Convert the lines starting at the one containing "Click the previous slide arrow on carousel" and ending at the one containing "This screenshot has height=562, width=915." into a numbered list, with blank lines dropped.

MATERIAL PROVIDED:
****

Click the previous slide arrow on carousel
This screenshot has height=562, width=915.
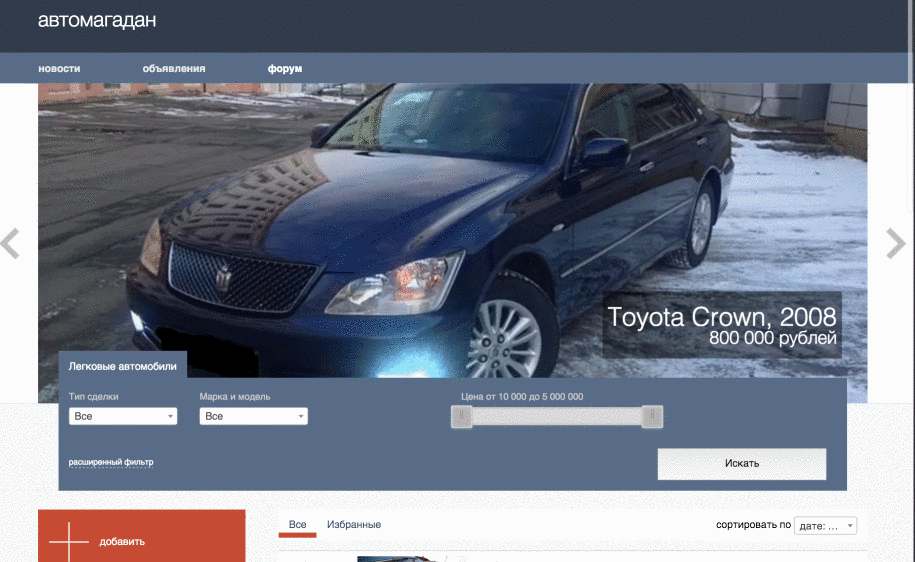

****

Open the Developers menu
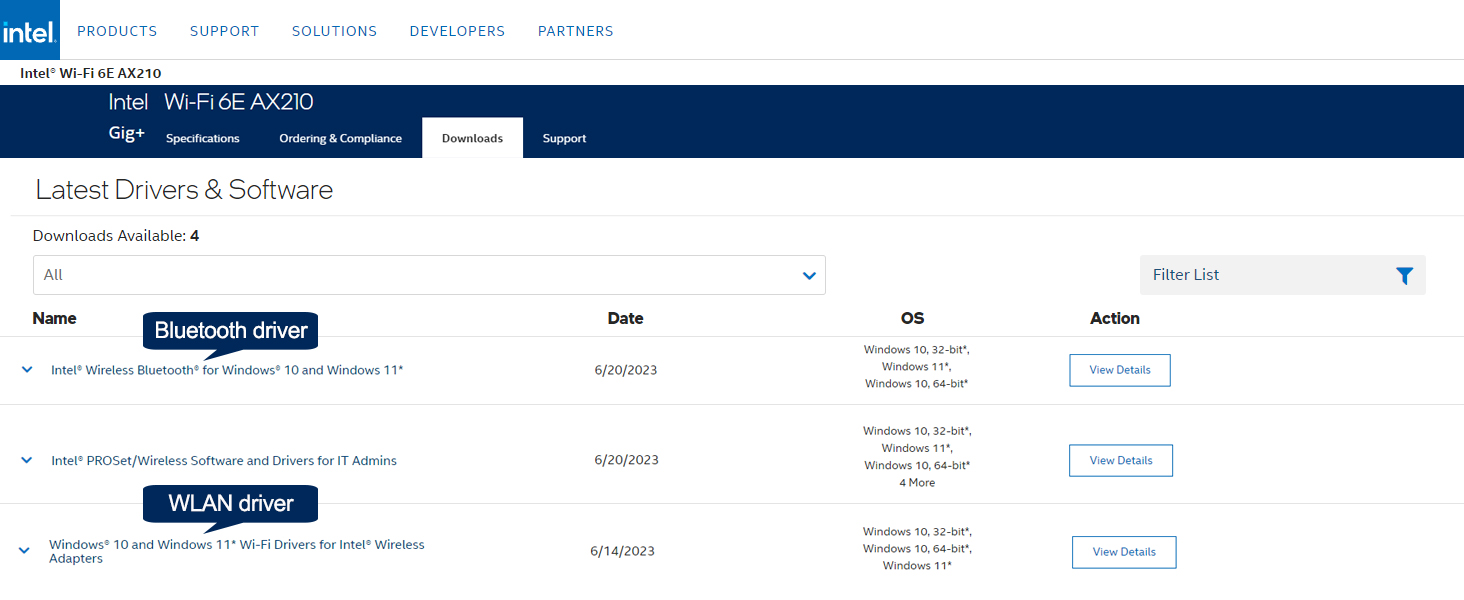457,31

****

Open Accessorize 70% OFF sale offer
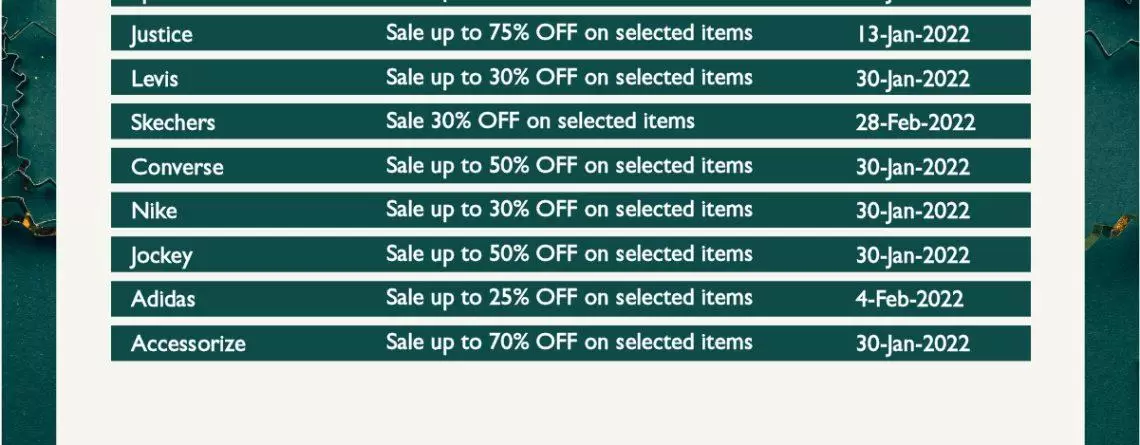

****

RESULT FOR THIS EXERCISE:
1. Click the previous slide arrow on carousel
2. This screenshot has height=562, width=915.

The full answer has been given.